• _PROBLEM DESCRIPTION_: Without the pictures, reproduce the records that follow exactly.
▬▬▬
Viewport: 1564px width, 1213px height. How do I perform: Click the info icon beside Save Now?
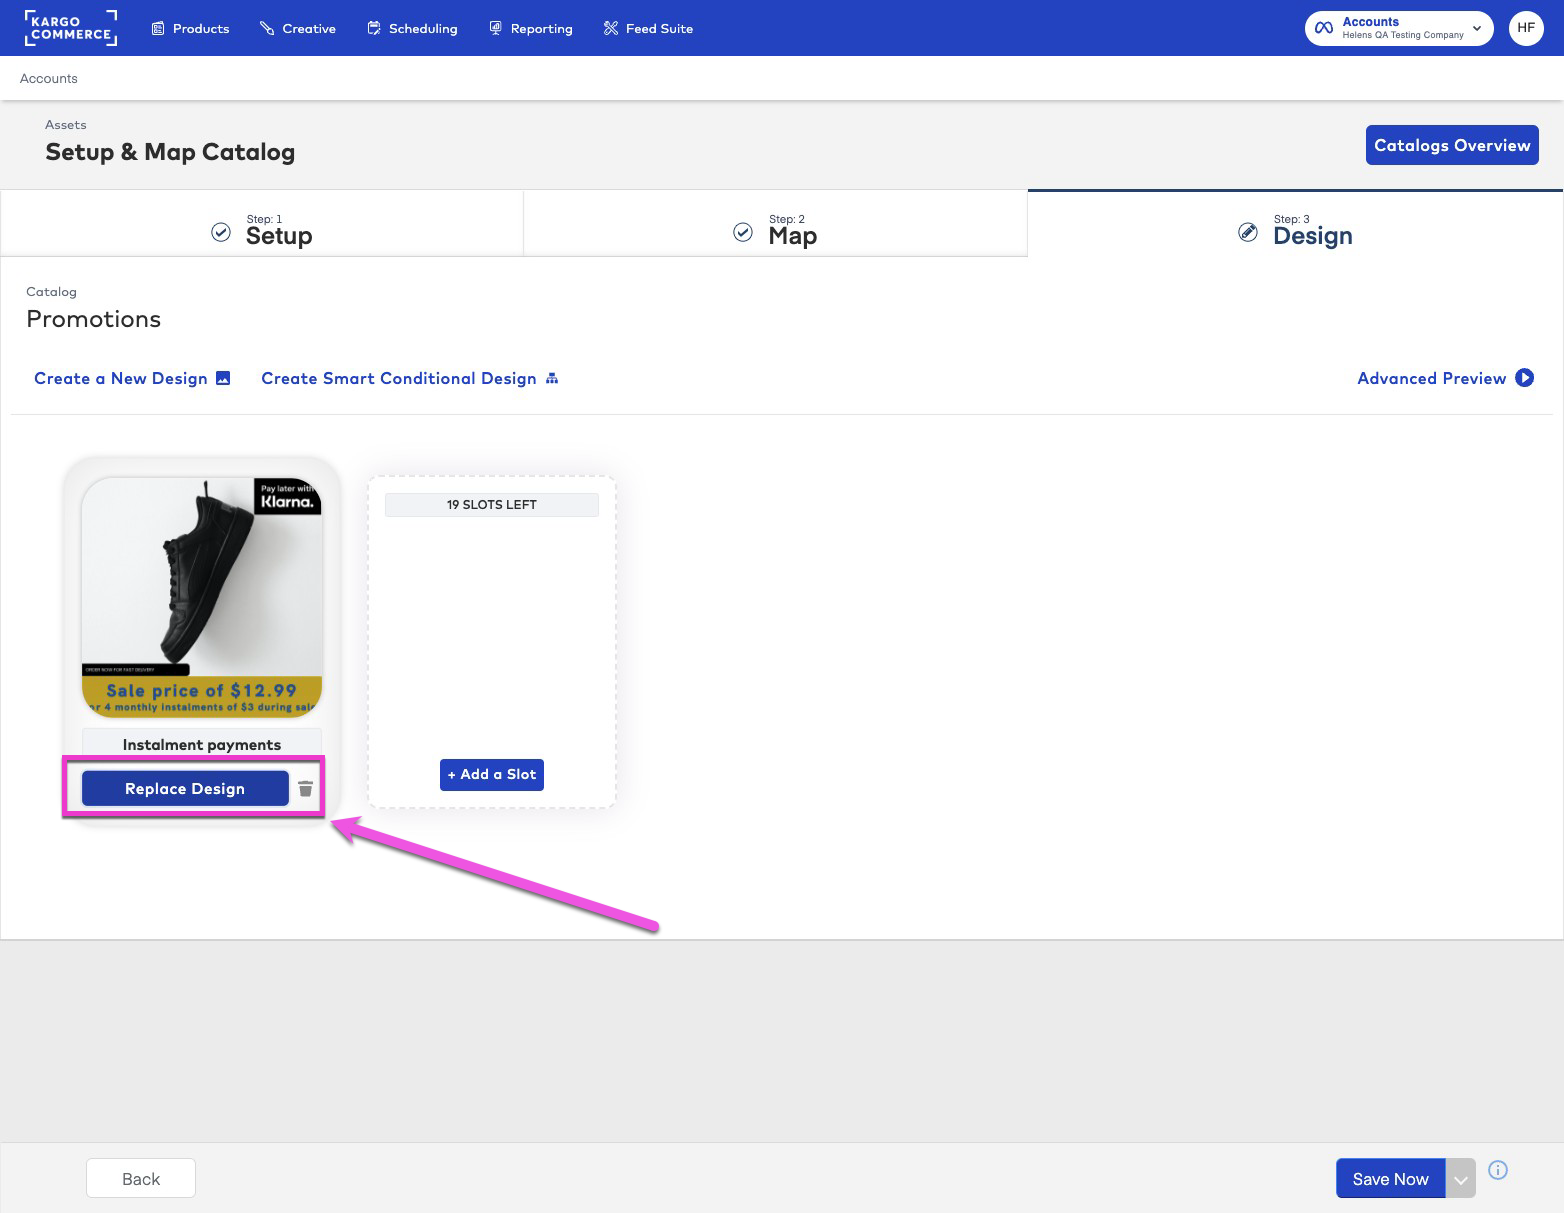[1497, 1170]
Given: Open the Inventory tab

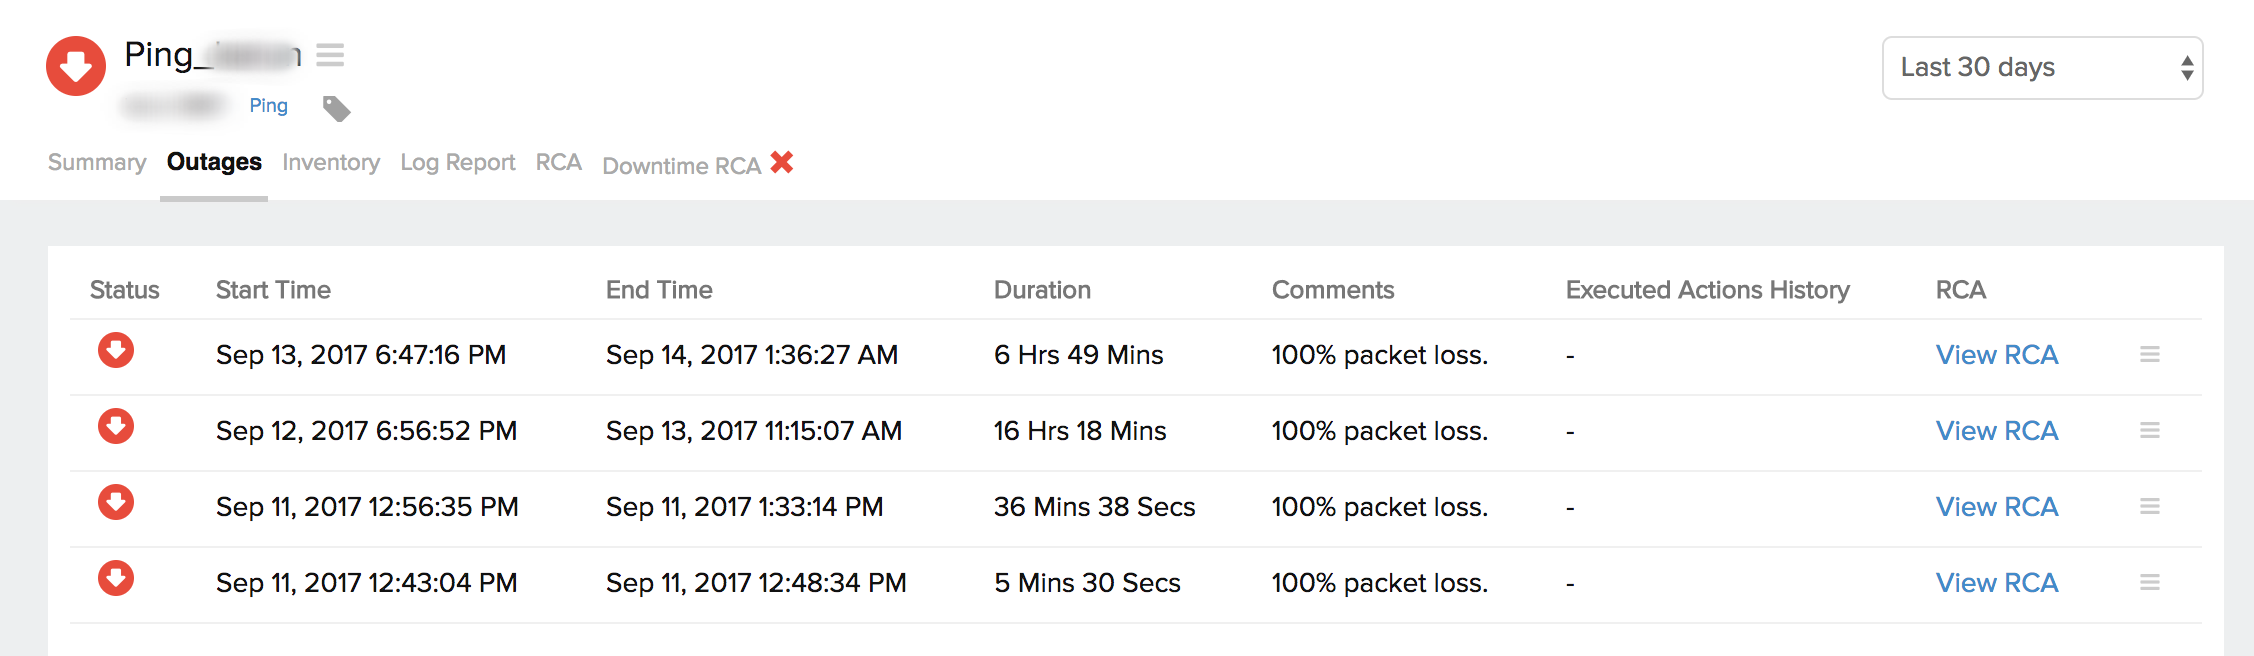Looking at the screenshot, I should point(331,163).
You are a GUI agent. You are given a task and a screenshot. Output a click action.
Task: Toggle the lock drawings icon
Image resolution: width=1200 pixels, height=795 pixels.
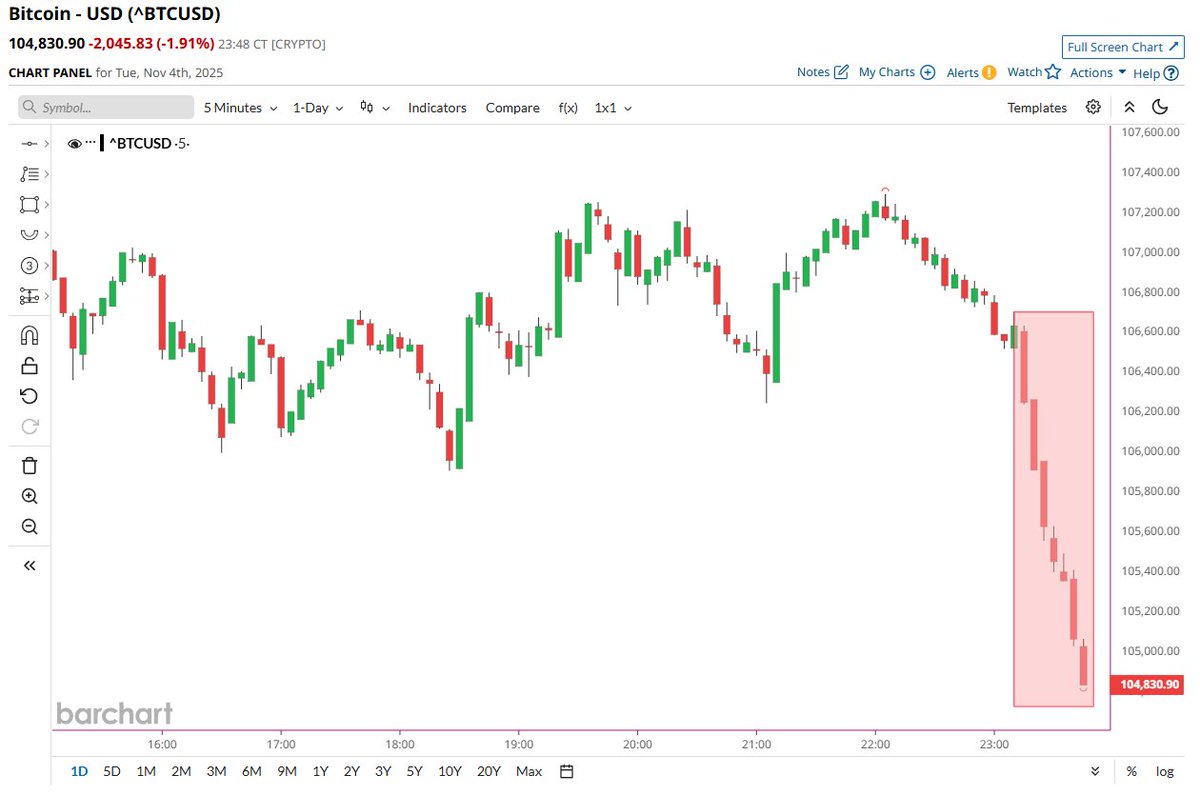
▬▬▬
• _TASK RESPONSE_:
Viewport: 1564px width, 1213px height. How do I perform: Click the info icon beside Save Now?
[1497, 1170]
Given: Open the Inventory tab

Looking at the screenshot, I should point(331,163).
You are a GUI agent. You are given a task and a screenshot. Output a click action.
Task: Toggle the lock drawings icon
Image resolution: width=1200 pixels, height=795 pixels.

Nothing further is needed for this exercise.